DATA FOR ANALYSIS:
───
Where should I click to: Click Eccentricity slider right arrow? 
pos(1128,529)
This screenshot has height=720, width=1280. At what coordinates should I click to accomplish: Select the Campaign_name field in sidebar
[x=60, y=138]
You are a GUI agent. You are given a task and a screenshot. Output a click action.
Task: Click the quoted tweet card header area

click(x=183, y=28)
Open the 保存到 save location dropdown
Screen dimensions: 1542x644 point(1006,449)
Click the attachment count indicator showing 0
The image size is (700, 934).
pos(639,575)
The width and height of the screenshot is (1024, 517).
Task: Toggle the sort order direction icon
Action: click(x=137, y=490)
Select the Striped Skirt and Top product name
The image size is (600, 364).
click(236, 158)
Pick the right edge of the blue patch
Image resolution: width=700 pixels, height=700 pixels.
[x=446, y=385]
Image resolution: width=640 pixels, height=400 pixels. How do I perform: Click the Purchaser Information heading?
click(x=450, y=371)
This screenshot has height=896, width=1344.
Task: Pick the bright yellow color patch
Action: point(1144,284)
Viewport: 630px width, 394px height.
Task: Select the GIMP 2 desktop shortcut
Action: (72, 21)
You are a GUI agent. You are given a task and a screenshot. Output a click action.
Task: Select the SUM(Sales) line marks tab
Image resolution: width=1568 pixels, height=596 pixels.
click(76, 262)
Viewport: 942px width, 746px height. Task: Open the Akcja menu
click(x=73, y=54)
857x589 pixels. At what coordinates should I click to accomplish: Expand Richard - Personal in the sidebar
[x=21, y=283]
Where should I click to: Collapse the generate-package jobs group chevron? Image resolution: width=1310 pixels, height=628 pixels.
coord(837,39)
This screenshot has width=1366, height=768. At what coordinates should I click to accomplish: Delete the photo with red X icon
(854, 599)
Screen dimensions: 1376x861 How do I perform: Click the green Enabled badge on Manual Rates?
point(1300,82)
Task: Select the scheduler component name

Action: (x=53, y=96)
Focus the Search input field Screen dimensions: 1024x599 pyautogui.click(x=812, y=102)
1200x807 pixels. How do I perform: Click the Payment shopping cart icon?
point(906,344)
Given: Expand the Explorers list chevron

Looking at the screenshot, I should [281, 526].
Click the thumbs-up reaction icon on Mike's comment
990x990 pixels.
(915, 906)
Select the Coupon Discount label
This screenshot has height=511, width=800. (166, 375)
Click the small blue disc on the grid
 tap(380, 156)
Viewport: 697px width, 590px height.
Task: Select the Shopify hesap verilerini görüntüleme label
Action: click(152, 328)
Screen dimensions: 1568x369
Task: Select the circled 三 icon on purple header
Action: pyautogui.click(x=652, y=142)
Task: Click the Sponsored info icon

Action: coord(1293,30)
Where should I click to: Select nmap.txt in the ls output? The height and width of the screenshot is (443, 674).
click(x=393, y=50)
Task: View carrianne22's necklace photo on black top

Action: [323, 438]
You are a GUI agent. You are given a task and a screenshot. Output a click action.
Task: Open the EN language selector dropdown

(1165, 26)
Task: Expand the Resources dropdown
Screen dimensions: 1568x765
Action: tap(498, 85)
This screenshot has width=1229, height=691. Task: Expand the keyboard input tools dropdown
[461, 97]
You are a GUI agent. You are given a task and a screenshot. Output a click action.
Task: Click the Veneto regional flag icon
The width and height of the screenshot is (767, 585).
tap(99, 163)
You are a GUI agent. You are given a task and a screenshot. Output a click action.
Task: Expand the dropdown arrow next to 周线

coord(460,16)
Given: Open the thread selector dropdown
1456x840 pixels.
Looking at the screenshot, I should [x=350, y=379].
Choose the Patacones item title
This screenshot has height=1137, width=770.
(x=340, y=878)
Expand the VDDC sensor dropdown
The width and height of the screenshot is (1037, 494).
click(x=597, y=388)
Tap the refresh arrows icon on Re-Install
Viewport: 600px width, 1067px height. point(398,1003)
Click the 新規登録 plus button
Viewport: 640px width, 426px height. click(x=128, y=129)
───
WHAT TO DO: Output the first line of the entries above and every line after it, exactly as written, ending with the line that contains "Click the attachment".

OUTPUT BELOW:
Where should I click to: Click Eccentricity slider right arrow? 
pos(1128,529)
This screenshot has height=720, width=1280. At what coordinates should I click to accomplish: Select the Campaign_name field in sidebar
[x=60, y=138]
You are a GUI agent. You are given a task and a screenshot. Output a click action.
Task: Click the quoted tweet card header area

click(x=183, y=28)
Open the 保存到 save location dropdown
Screen dimensions: 1542x644 point(1006,449)
Click the attachment count indicator showing 0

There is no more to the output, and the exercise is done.